** Opening Records for this task block **

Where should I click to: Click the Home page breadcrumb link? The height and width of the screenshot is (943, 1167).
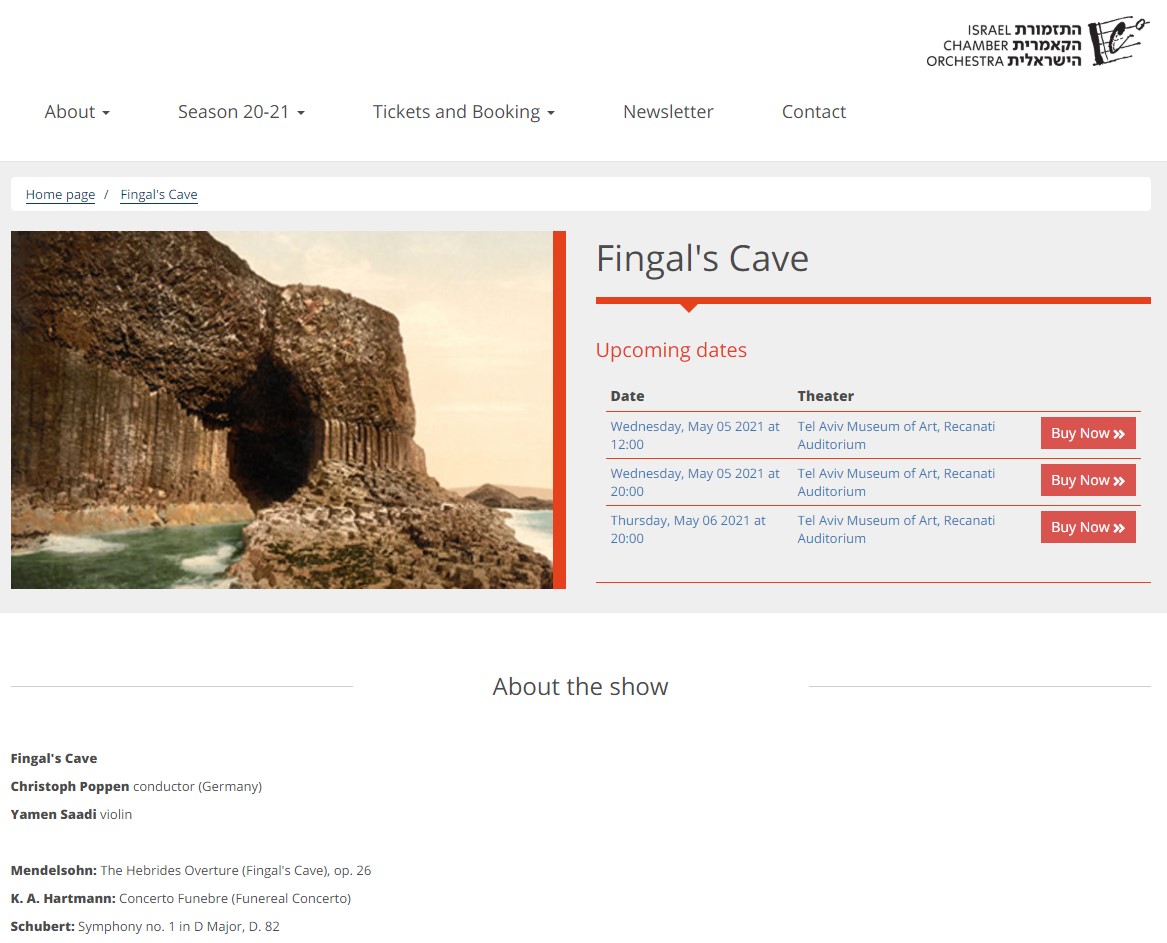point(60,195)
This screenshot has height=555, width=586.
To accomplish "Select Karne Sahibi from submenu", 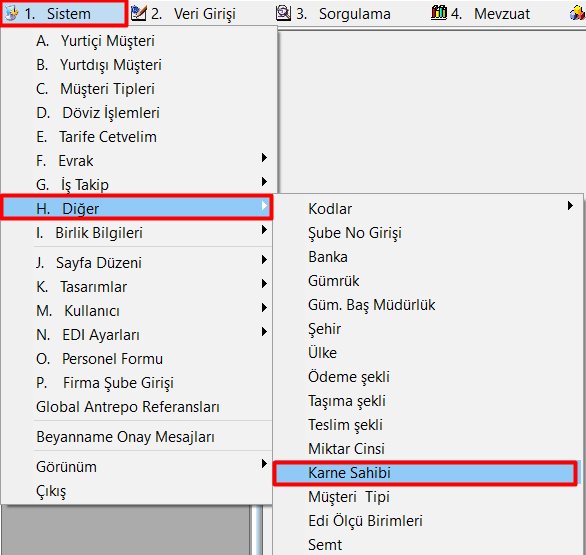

** Closing Records for this task block **
** Opening Records for this task block **

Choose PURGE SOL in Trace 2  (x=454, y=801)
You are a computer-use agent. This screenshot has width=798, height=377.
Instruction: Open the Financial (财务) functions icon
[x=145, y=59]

** Closing Records for this task block **
** Opening Records for this task block **

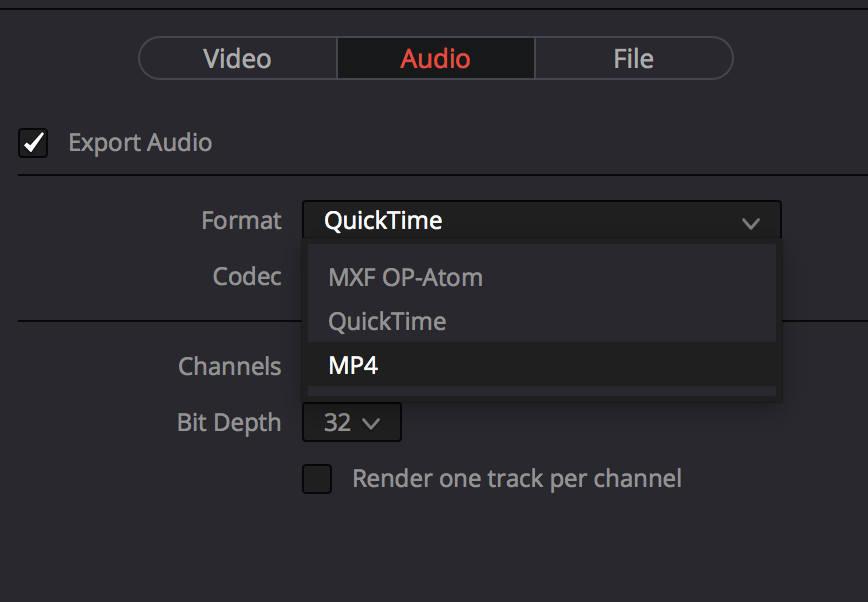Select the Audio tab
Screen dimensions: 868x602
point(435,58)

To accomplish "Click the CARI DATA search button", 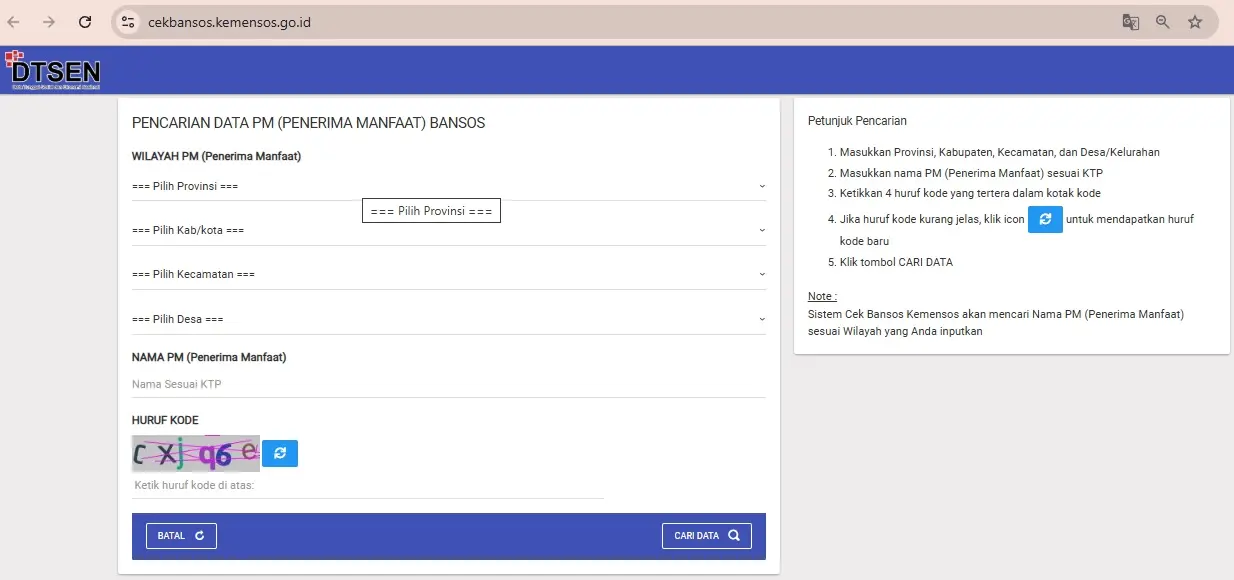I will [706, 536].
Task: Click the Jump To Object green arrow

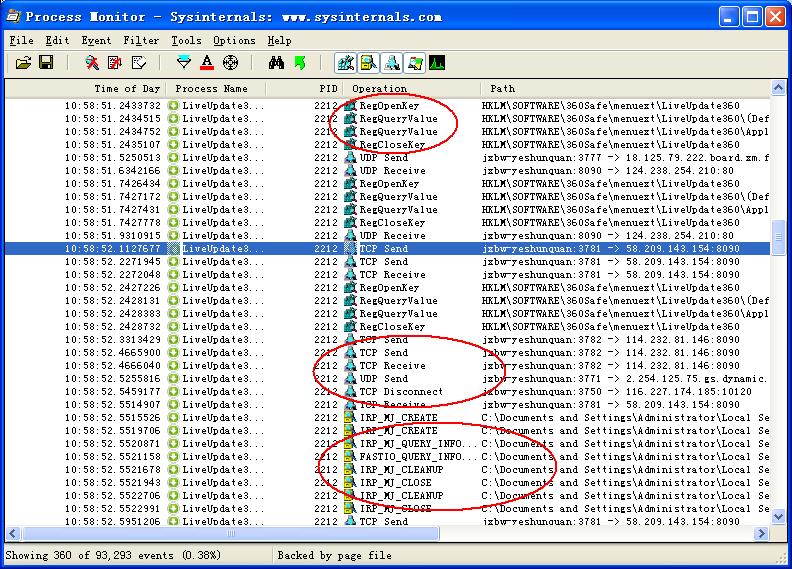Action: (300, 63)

** Closing Records for this task block **

Task prompt: Copy the entries above exactly, but only the stretch from the line containing "Where should I" through the line containing "Karne Sahibi from". Keep both end lines; drop the pictures.

Written answer:
Where should I click to: Click the Home page breadcrumb link? The height and width of the screenshot is (943, 1167).
point(60,195)
This screenshot has height=555, width=586.
To accomplish "Select Karne Sahibi from submenu", 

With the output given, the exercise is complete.